Mort de Nahel : la Cour de cassation annule la requalification du policier

Nahel commémoré par des fleurs et bougies au pied d’un portrait, devant un bâtiment judiciaire en arrière-plan

La Cour de cassation relance la qualification pénale après la mort de Nahel

La plus haute juridiction judiciaire française a relancé, vendredi 12 juin 2026, la question cruciale de la qualification pénale après la mort de Nahel Merzouk. La Cour de cassation a annulé la requalification en "violences ayant entraîné la mort sans intention de la donner" prononcée par la chambre de l'instruction de la cour d'appel de Versailles, rouvrant ainsi la voie à un possible procès pour meurtre contre le policier mis en cause.

Nahel Merzouk a été tué le 27 juin 2023 à Nanterre d'une balle tirée à bout portant, à l'âge de 17 ans. La Cour de cassation a estimé que la chambre de l'instruction "n'a pas justifié sa décision" alors même que la cour d'appel avait relevé que le fonctionnaire avait "fait volontairement usage de son arme à feu de calibre 9 mm, à une courte distance de la victime, visée dans une zone considérée comme vitale, et que l'intéressé avait nécessairement conscience du risque létal de son acte".

Conséquences judiciaires immédiates pour le dossier

Que change cette annulation ? Concrètement, le dossier est renvoyé devant la cour d'appel de Versailles qui devra statuer à nouveau sur la qualification retenue contre Florian M., le policier auteur du tir.

La Cour de cassation n'a pas infirmé le non-lieu rendu pour le second policier présent, décision qu'elle a validée.

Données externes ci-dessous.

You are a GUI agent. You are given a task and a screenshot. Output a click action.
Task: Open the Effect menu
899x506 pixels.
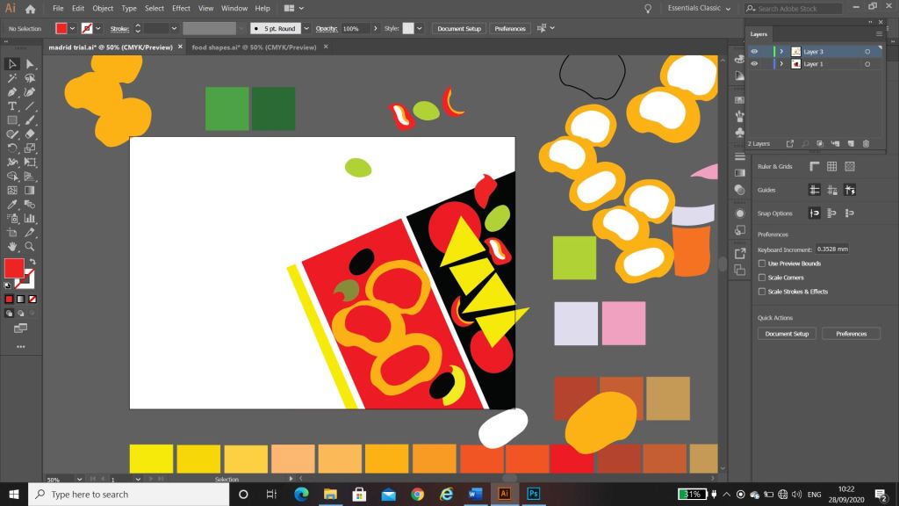[181, 9]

Elle n'a en revanche pas tranché la question de la légalité du tir, laissant cette appréciation à la prochaine chambre de l'instruction.

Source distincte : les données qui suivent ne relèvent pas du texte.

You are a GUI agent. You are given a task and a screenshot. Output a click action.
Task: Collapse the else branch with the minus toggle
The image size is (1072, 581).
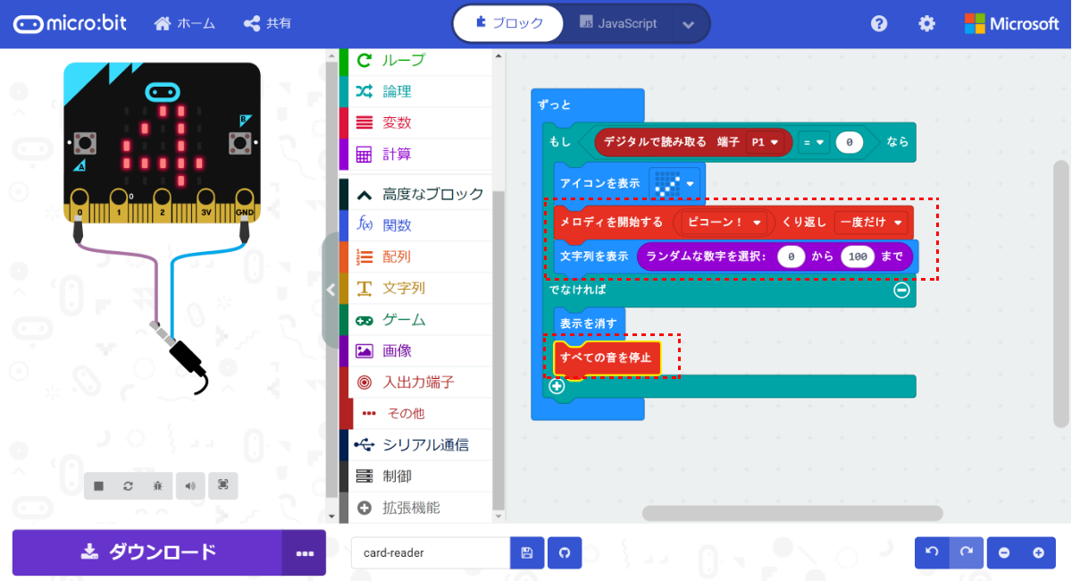click(x=902, y=290)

Prises de parole des avocats des parties prenantes

Les réactions se sont enchaînées. Me Frank Berton, avocat de Mounia Merzouk, a salué la décision : "Elle marque une étape essentielle dans la recherche de la vérité judiciaire", estimant que la mère de Nahel peut désormais attendre que les faits soient examinés "par une cour d'assises sous leur exacte qualification". Du côté de la défense du policier, Me Laurent-Franck Liénard souligne que "le débat de fond reste donc ouvert" et annonce que l'équipe de défense continuera de se battre, notant que la Cour n'a pas statué sur leur pourvoi relatif à la légalité du tir.

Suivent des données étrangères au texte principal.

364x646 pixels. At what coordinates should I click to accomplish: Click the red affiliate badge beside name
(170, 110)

Réactions des proches, associations et forces politiques

Les proches et les associations qui suivent l'affaire ont accueilli la décision comme une victoire partielle. Me Margot Pugliese, avocate de membres de la famille, a déclaré que la famille était "très émue et soulagée" et que la qualification de meurtre devait être retenue.

Me Pauline Rainaut a rappelé que "les policiers sont des justiciables comme les autres" et que l'accusé devra être jugé par une cour d'assises si la qualification de meurtre est maintenue. La France insoumise a demandé, dans un communiqué, que la lumière soit faite sur la mort de Nahel et réitéré son appel à l'abrogation de la loi Cazeneuve de 2017 sur l'usage des armes par les forces de l'ordre.

Prochaines étapes judiciaires et enjeux du renvoi

La prochaine étape est judiciaire et technique : la cour d'appel de Versailles devra à nouveau motiver sa décision sur la qualification pénale. Selon les avocats de la famille, un procès pour meurtre pourrait désormais être envisageable.